Controversial electroshock therapy can be life-saving in small number of cases — psychiatrist

TVNZ One News 21 June 2021
The controversial use of electroshock treatment on children is at the centre of the Royal Commission of Inquiry into Lake Alice’s child and adolescent unit.

If used properly, the treatment can be a life-saving option in a small number of cases, according to psychiatrist Richard Porter.

“People with depression who are getting ECT are really very, very unwell and sometimes if not treated, they will die,” he said.

The Royal Commission of Inquiry into Lake Alice has been hearing how it was used on children without anaesthetic.

However, things have changed in the decades since.

“For the last 30 years, at least — probably 40, in fact — anaesthetics have been used in New Zealand,” Porter said.

ECT involves sedating a patient and placing two electrodes on their temples. A series of brief, high-voltage pulses send electric currents through the brain, causing a surge, also known as a seizure.

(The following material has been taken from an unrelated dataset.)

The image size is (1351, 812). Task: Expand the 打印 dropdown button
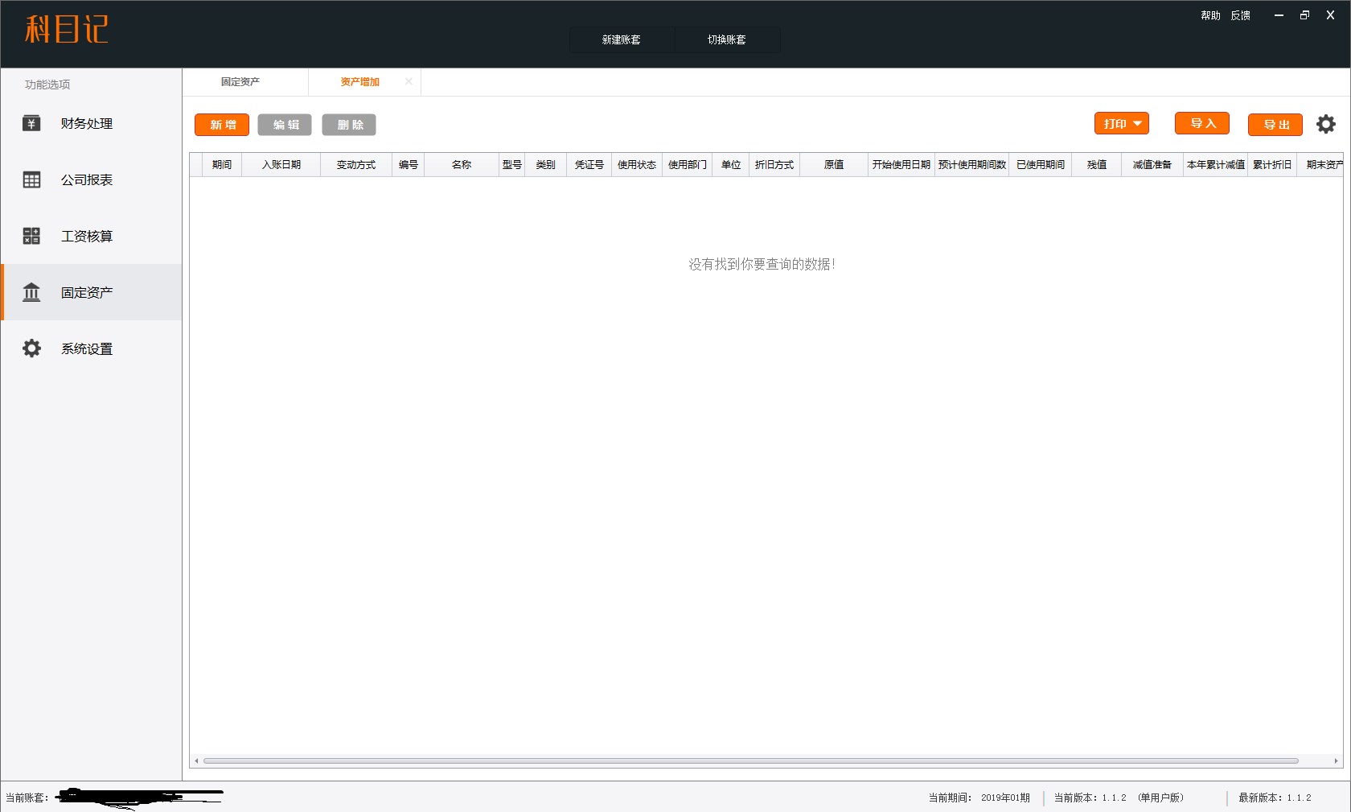click(1121, 124)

Porter said “giving enough electricity to cause that seizure is what causes the improvement”.

“Approximately 25 per cent of people say that their memory has been affected and of course, that’s why we reserve it for very, very severe cases,” he explained.

In New Zealand, about 200 to 300 patients are treated with ECT every year, with many of them with severe depression. But, unlike at Lake Alice, it’s virtually never used on children.